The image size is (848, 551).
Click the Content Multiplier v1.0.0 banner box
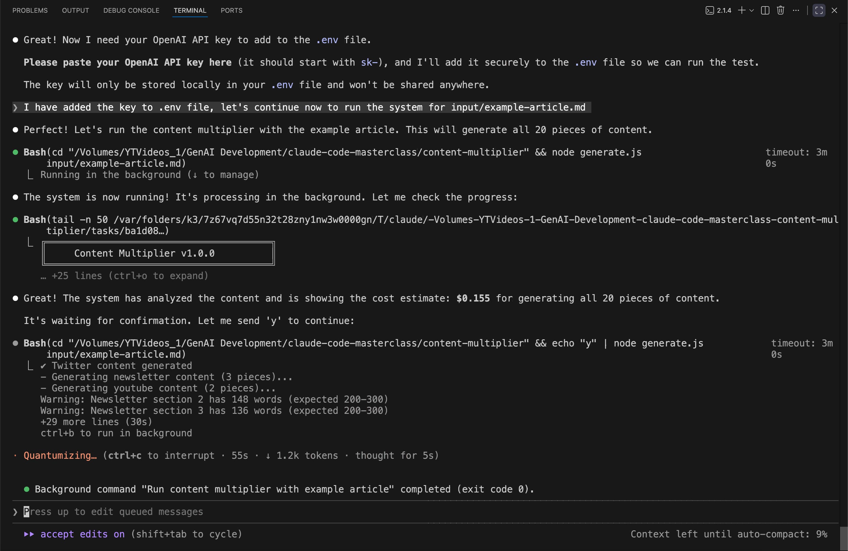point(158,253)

...

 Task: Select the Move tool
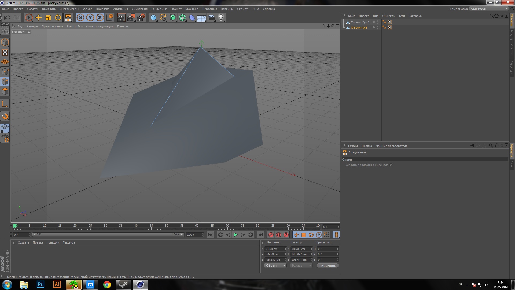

==

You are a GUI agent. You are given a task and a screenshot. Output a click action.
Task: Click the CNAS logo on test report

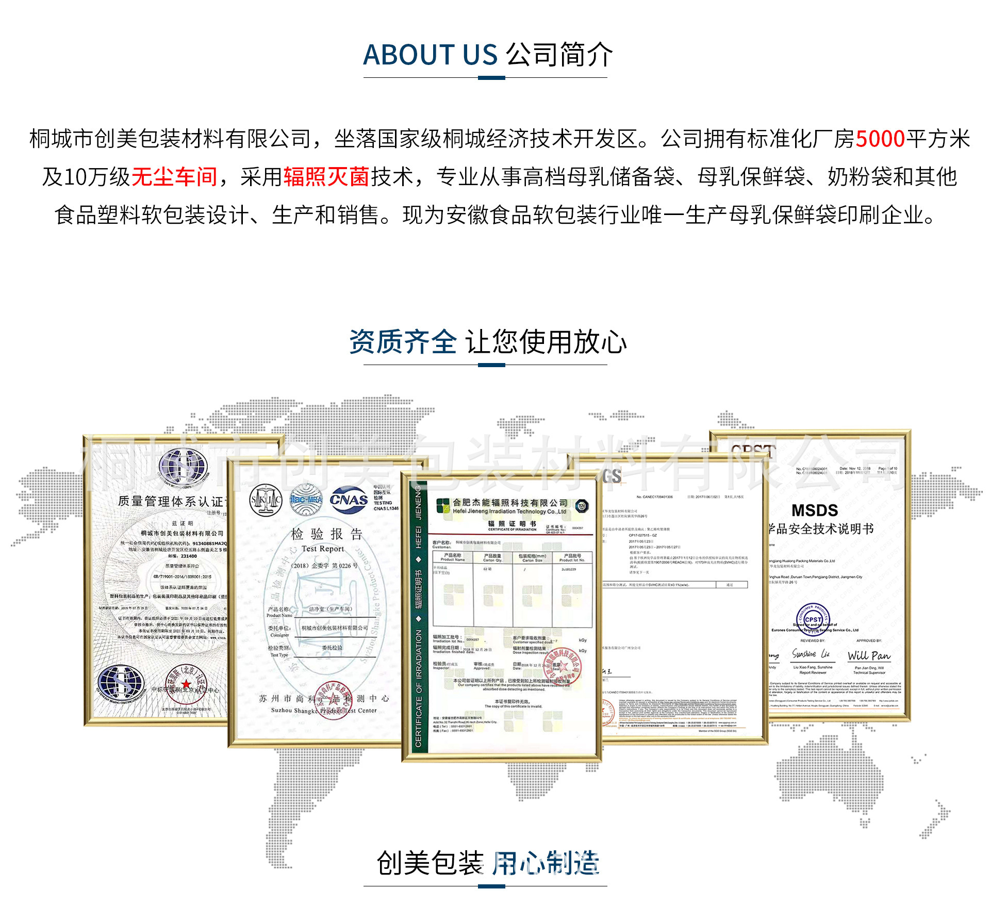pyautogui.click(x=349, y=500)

What you should do → Rewrite the data that opens with the line containing "The image size is (848, 551)." and closes with the line containing "point(158,253)", swapping "banner box" for "header panel" and keeping everything else the same. Give only those lines and omit the pictures.

Written solution →
The image size is (848, 551).
Click the Content Multiplier v1.0.0 header panel
point(158,253)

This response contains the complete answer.